• **TASK**
Would you copy exactly the lines in the data below from the one that has "You are a computer-use" through the one that has "Screen dimensions: 800x400", dropping any pictures?

• **EXERCISE MATERIALS**
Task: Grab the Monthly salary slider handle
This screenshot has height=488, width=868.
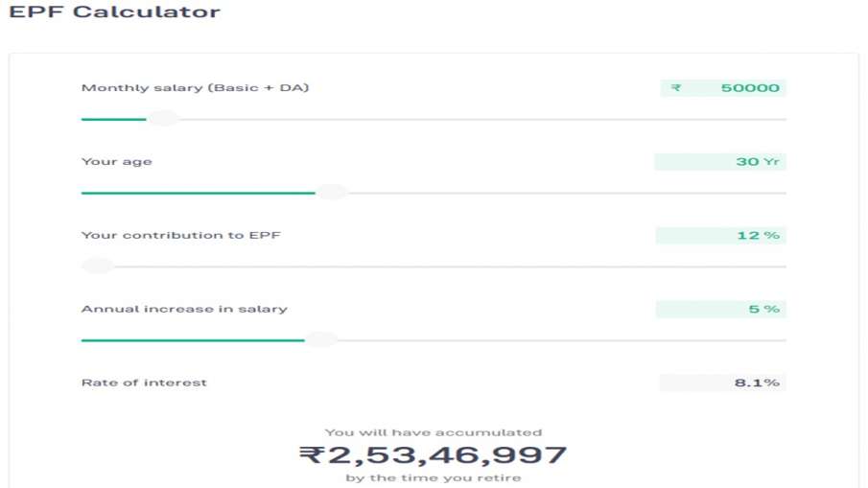Action: tap(163, 119)
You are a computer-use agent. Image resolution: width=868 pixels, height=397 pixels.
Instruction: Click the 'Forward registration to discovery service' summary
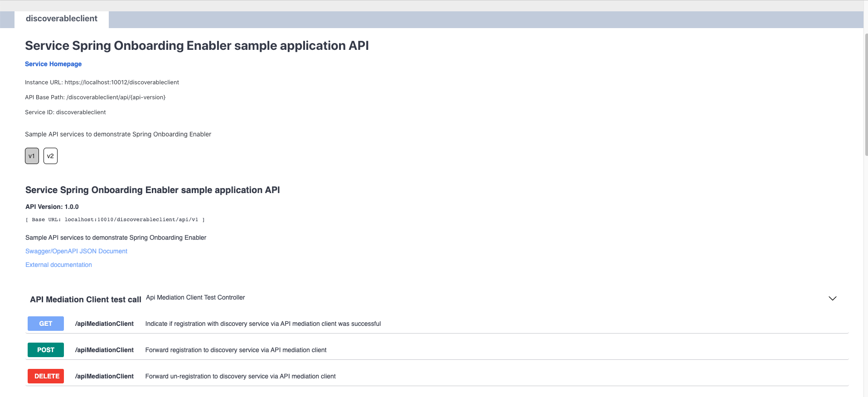click(236, 350)
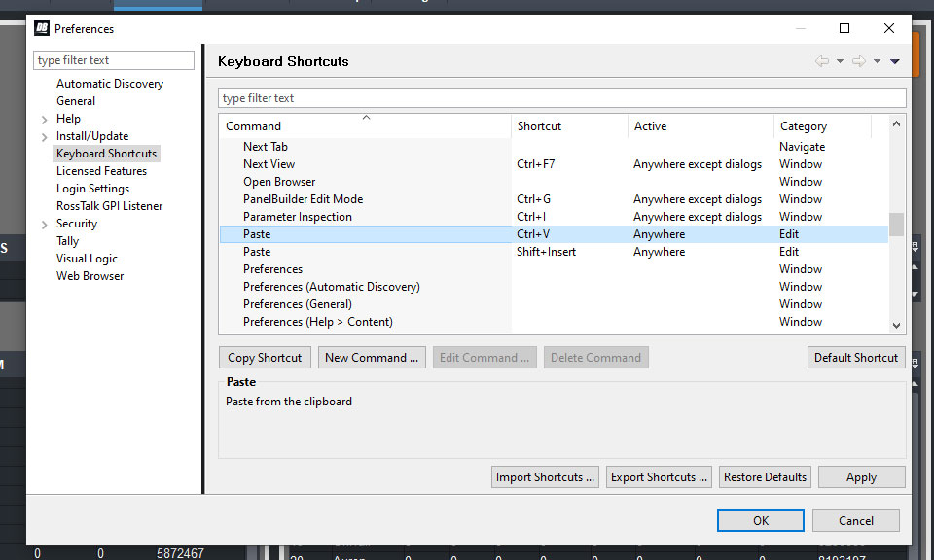Expand the Install/Update tree node
The width and height of the screenshot is (934, 560).
click(45, 137)
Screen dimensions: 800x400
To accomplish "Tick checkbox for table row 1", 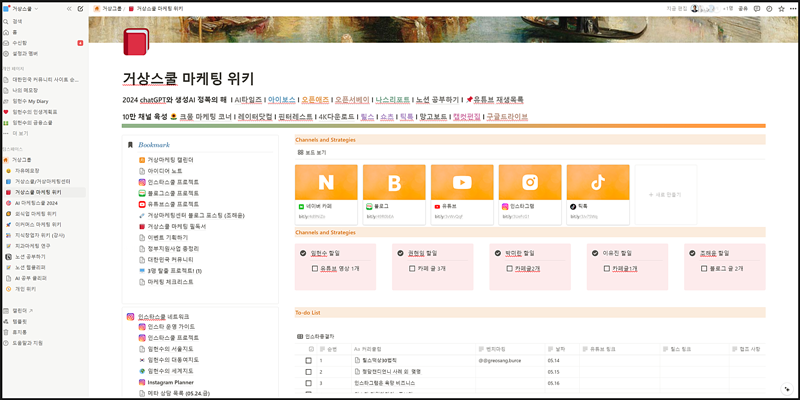I will [309, 360].
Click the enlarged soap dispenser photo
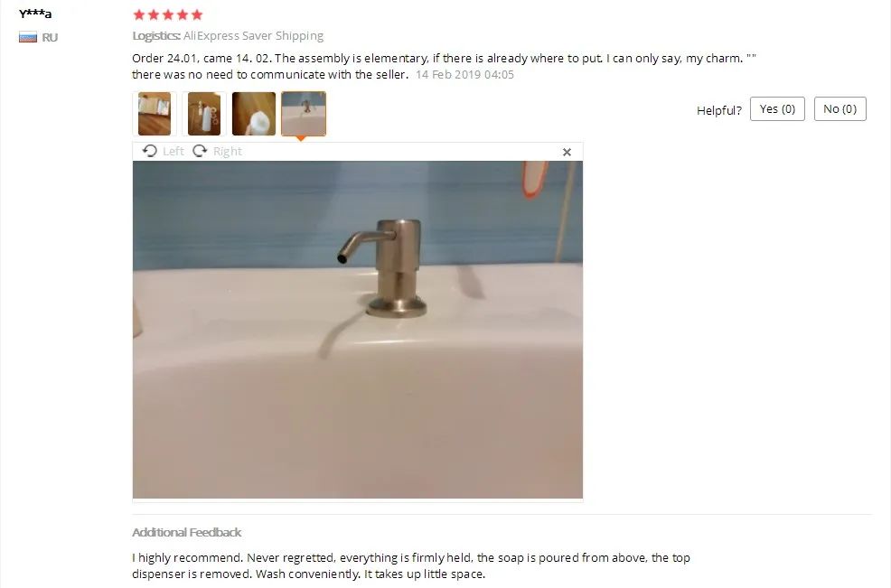 (358, 330)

• **ANSWER TO THIS TASK**
You are a computer-use agent. Image resolution: width=868 pixels, height=397 pixels.
Instruction: Click the 'Forward registration to discovery service' summary
click(236, 350)
Expand the Install/Update tree node
The width and height of the screenshot is (934, 560).
click(45, 137)
Screen dimensions: 800x400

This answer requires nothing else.